NatWest Markets’ proprietary China Stress Index is used to measure investor sentiment towards China. Since Monday 5 August, the Index has continued to climb… What’s troubling investors?

Index hits new highs

So much for August being a quiet month for financial markets…

Since 30 July our China Stress Index (referred to as ‘the Index’) has soared – reaching new two-and-a-half-year highs (see Chart 1). And we expect this to continue in the near term.

From the lowest point of stress to the highest

So far, 2019 has been a year of two halves according to our China Stress Index. Between January and April 2019, the Index was on steady downward path, reaching its lowest point on 5 April. This didn’t last long.

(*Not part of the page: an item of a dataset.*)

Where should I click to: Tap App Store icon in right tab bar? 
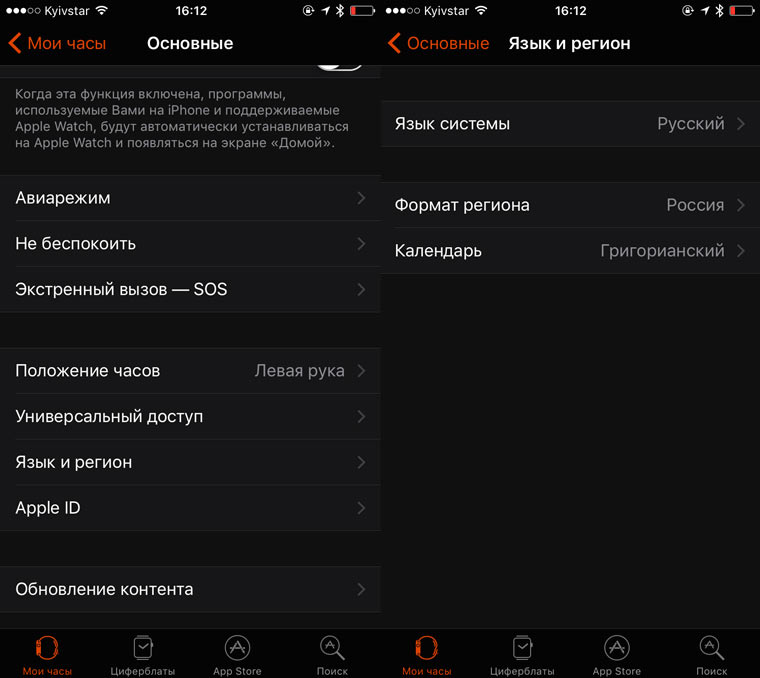pyautogui.click(x=617, y=647)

Stress increased rapidly following the breakdown of talks between the US and China in early May. In response, the Index made a complete U-turn as investor stress towards China began to move in a steady, upward trajectory from mid-April onwards.

That said, the overall magnitude of the rise in investor stress seen between April and July can be considered as relatively subdued when compared to other periods. For example, in Chart 2 you can see that the Index spiked sharply between June and July 2019. For more case studies, read our previous post.  

However, if the Index continues to climb at the rapid rate is has since 30 July, it will be the most that the Index will have ever risen in a single period.   

Chart 1: NatWest Markets China Stress Index 2013-2019

Source: NatWest Markets and Bloomberg, data as at 12 August 2019.

Chart 2: NatWest Markets China Stress Index: New 2.5-year highs since January 2019

Source: NatWest Markets and Bloomberg, data as at 12 August 2019.

Three triggers: Trump, Politburo and yuan devaluation

Market sentiment towards China was hit badly by three consecutive events, all of which contributed to the rise in the China Stress Index.

  1.  Trump’s shock tweets and tariffs

    Despite ‘constructive talks’[1] during the 30-31 July meetings in Shanghai between the US and China, Trump announced new tariffs via a shock tweet only one day later on 1 August. Proving the G20 trade truce in Osaka on 29 June was short-lived, 10% additional tariffs on the remaining $300 billion of Chinese goods were announced for 1 September.

    In his tweets, Trump also expressed frustration with China for not increasing purchases of US agricultural products fast enough and he threatened to raise the 10% tariffs to 25% (or beyond) in a ‘short period of time’.

    The unexpected timing and size of the new tariff threat surprised investors and global markets more broadly.

  2. Politburo meeting outcome – not what was expected

    The Politburo meeting statement published on 30 July outlined less action the market expected. The meeting prioritised sustainable and high quality growth amid increasing downside pressures; although, it did not include any language on deleveraging. It reiterated that China will not use the property market to boost short-term growth rates – a clear departure from old style, debt-fuelled stimulus. The statement also signalled more tolerance for a slower growth rate, with more emphasis on the quality of growth.

    Overall, the outcome went against the market consensus expectation and this hit investor confidence.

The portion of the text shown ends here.